If you are a partner in a small business, succession planning is something that you are going to have to take into consideration. Many people who are part owners of a small business would tell you that their stake in the enterprise is the single most valuable asset that they have. But simply leaving your share of the business to your loved ones is not always going to be the answer.
Your family members may not want to be engaged in helping to run the business should you become disabled or pass away. And by the same token your remaining partners may not necessarily want to enter into a partnership with your heirs, but of course you may well feel the same way about the heirs of your partners.
One way that these types of situations are resolved is through the creation of what are called buy-sell agreements. The two that we will look at here are the entity plan and the cross purchase plan.
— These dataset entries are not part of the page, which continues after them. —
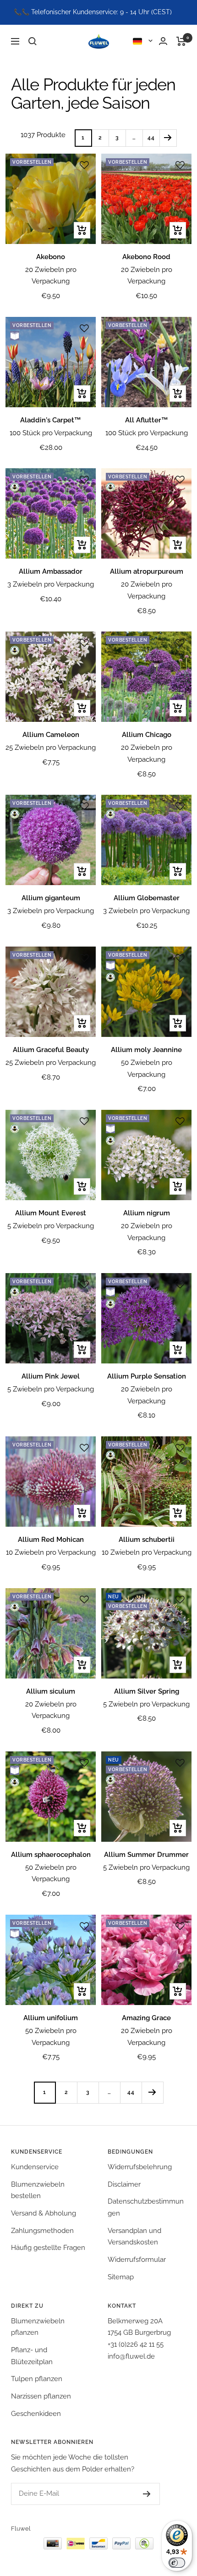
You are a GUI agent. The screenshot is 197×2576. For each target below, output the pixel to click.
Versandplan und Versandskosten (134, 2237)
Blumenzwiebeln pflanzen (38, 2327)
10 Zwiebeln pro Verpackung (51, 1552)
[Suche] (32, 41)
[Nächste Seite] (167, 137)
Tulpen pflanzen (36, 2379)
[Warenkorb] (181, 41)
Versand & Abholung (43, 2213)
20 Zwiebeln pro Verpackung (51, 276)
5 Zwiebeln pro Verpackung (50, 1226)
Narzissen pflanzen (41, 2396)
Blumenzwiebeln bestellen (38, 2190)
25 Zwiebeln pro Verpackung (50, 747)
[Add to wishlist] (84, 165)
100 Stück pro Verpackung (51, 433)
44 (151, 137)
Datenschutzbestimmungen (146, 2207)
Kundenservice (35, 2167)
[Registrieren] (138, 2493)
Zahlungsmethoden (42, 2231)
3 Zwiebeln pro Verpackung (50, 584)
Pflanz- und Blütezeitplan (32, 2356)
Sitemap (121, 2277)
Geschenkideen (36, 2414)
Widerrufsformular (137, 2259)
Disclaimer (124, 2184)
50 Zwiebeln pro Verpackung (146, 1068)
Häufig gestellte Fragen (48, 2248)
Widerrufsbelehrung (140, 2167)
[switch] (177, 2563)
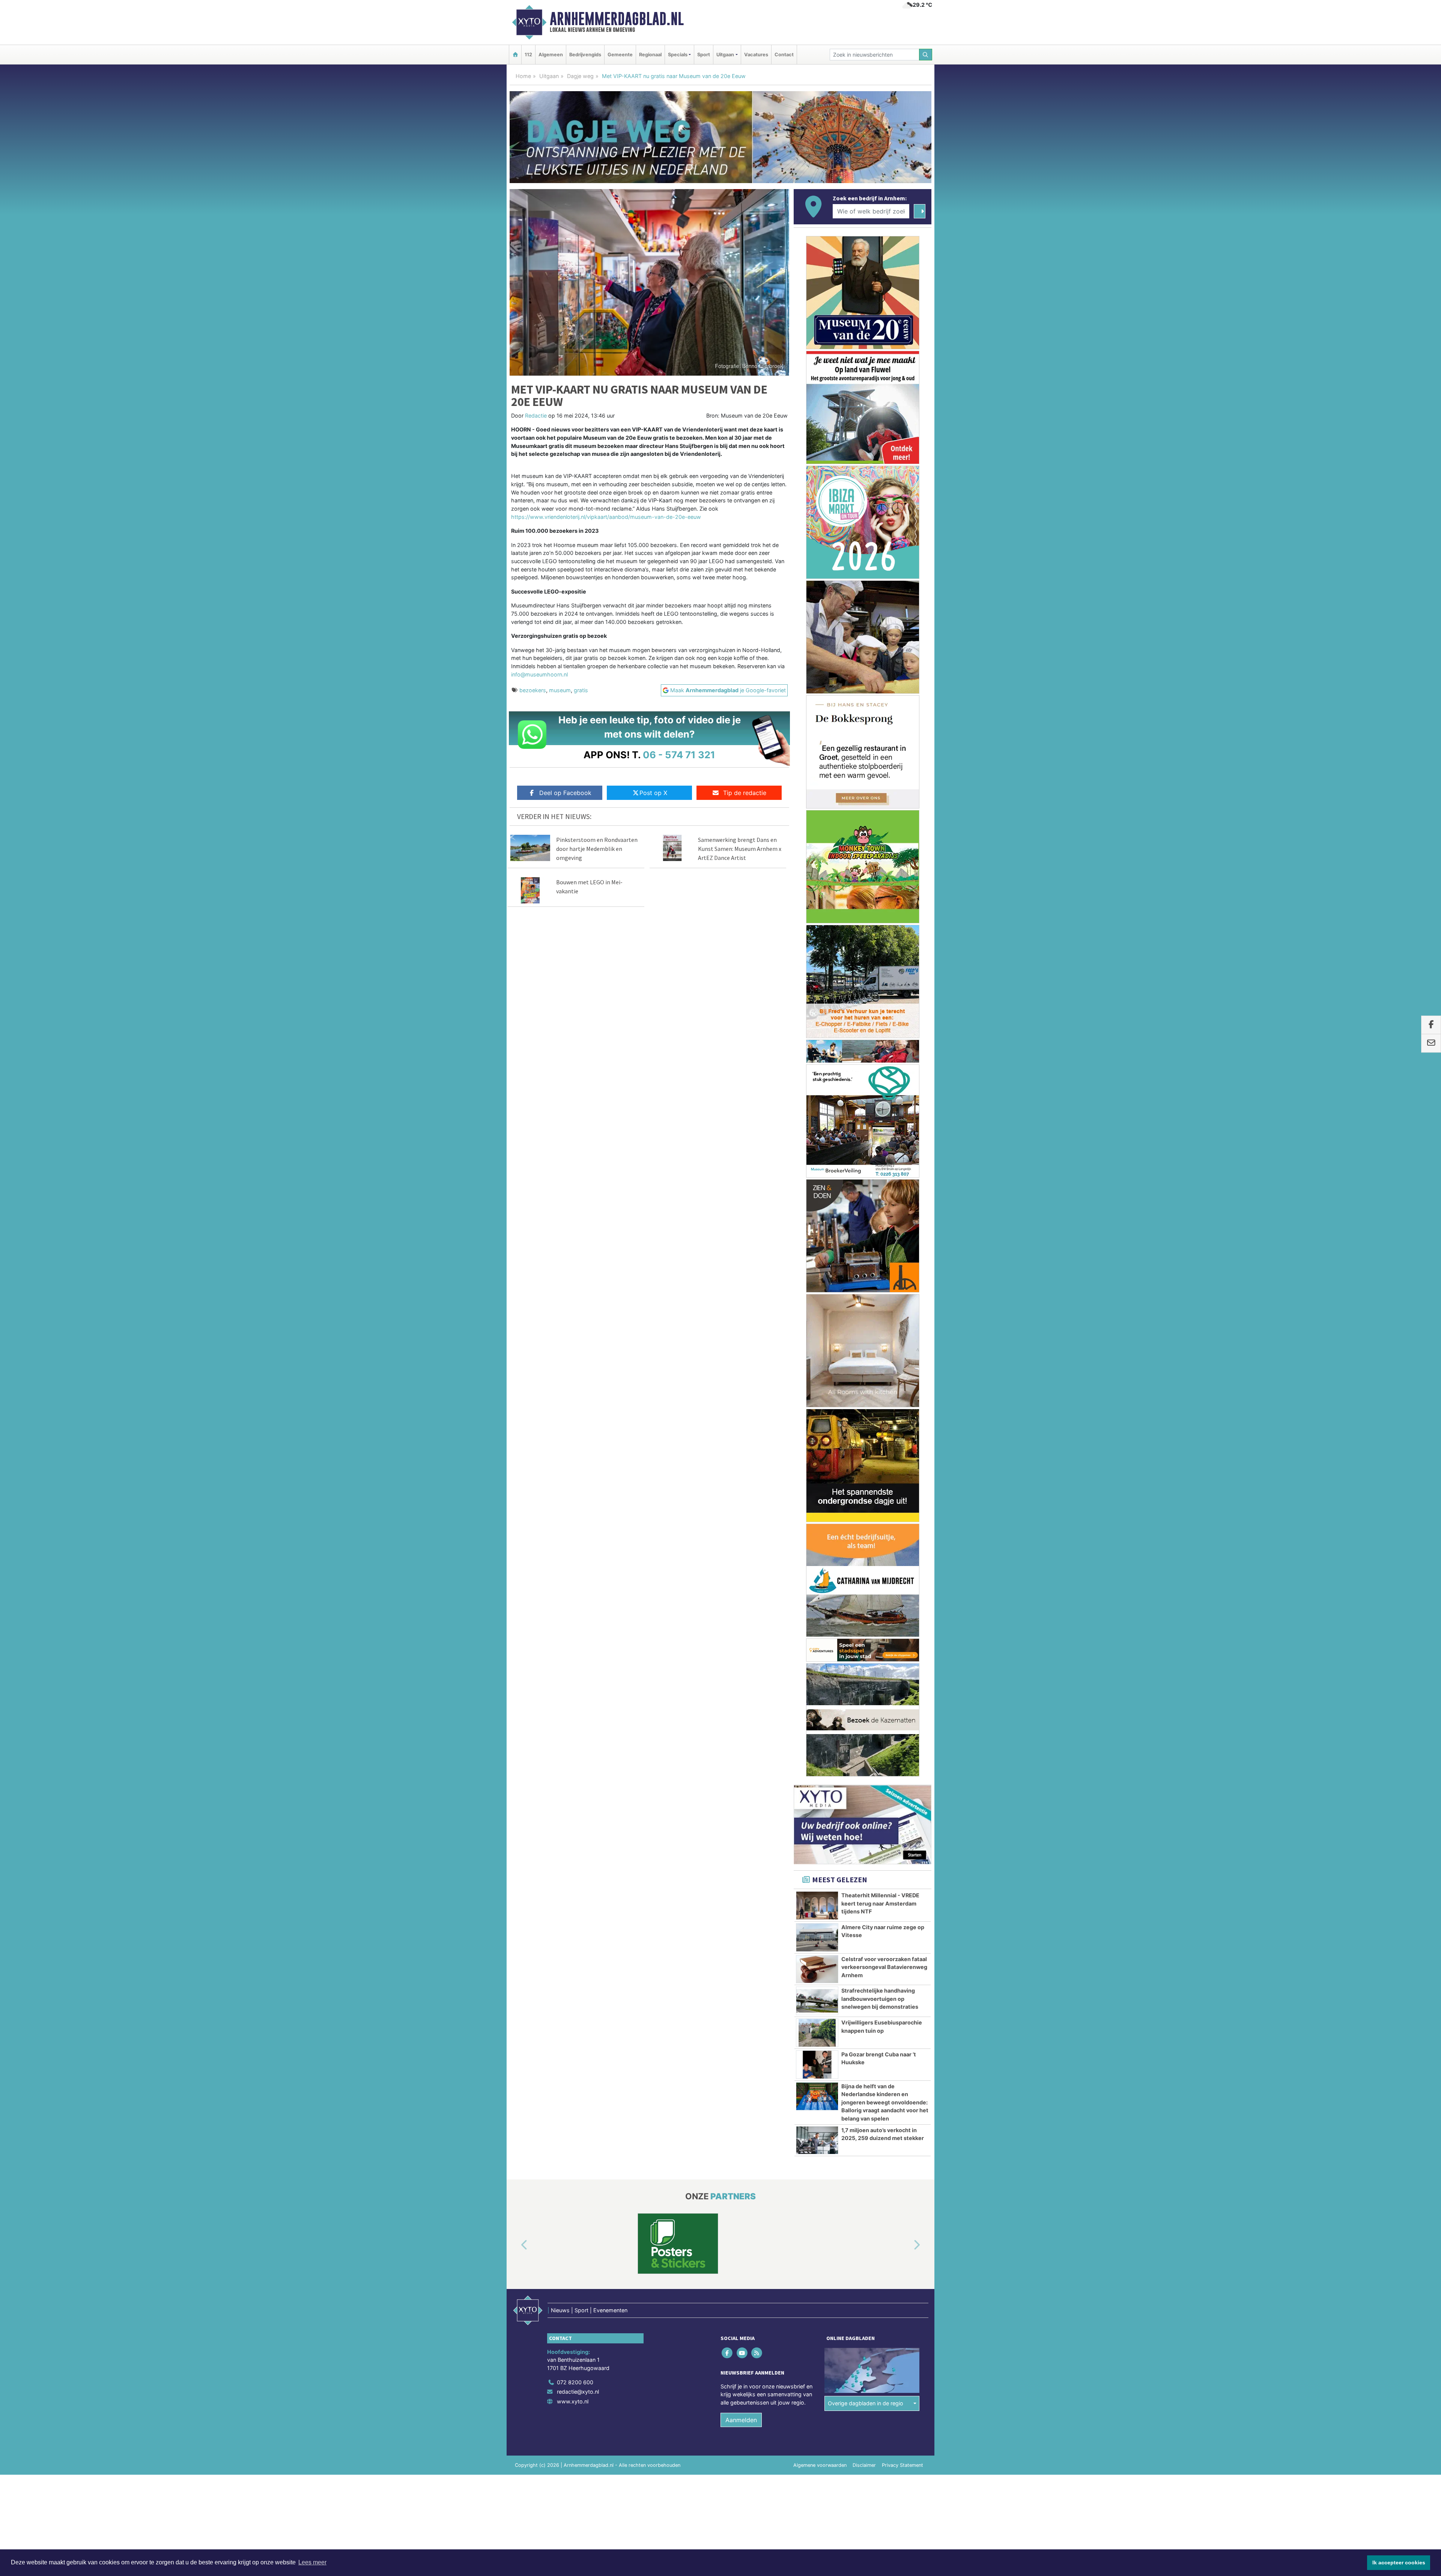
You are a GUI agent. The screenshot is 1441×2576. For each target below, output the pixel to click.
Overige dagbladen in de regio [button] (865, 2403)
The entity plan involves the business entity itself purchasing life insurance policies on the partners equal to the value of each individual’s stake in the business. Should one of the partners pass away the funds that are paid out by the insurance policy are used to buy this partner’s share from his or her estate according to the terms of the agreement that all of the partners entered into upon creation of the plan.
With the cross purchase plan the partners in the business decide on its value. Each partner then takes out an insurance policy on every other, the total of which is calculated to equal one ownership share. Upon the death of one of the partners the proceeds that are collected from the insurance policies are used to purchase the deceased partner’s share of the business from his or her estate.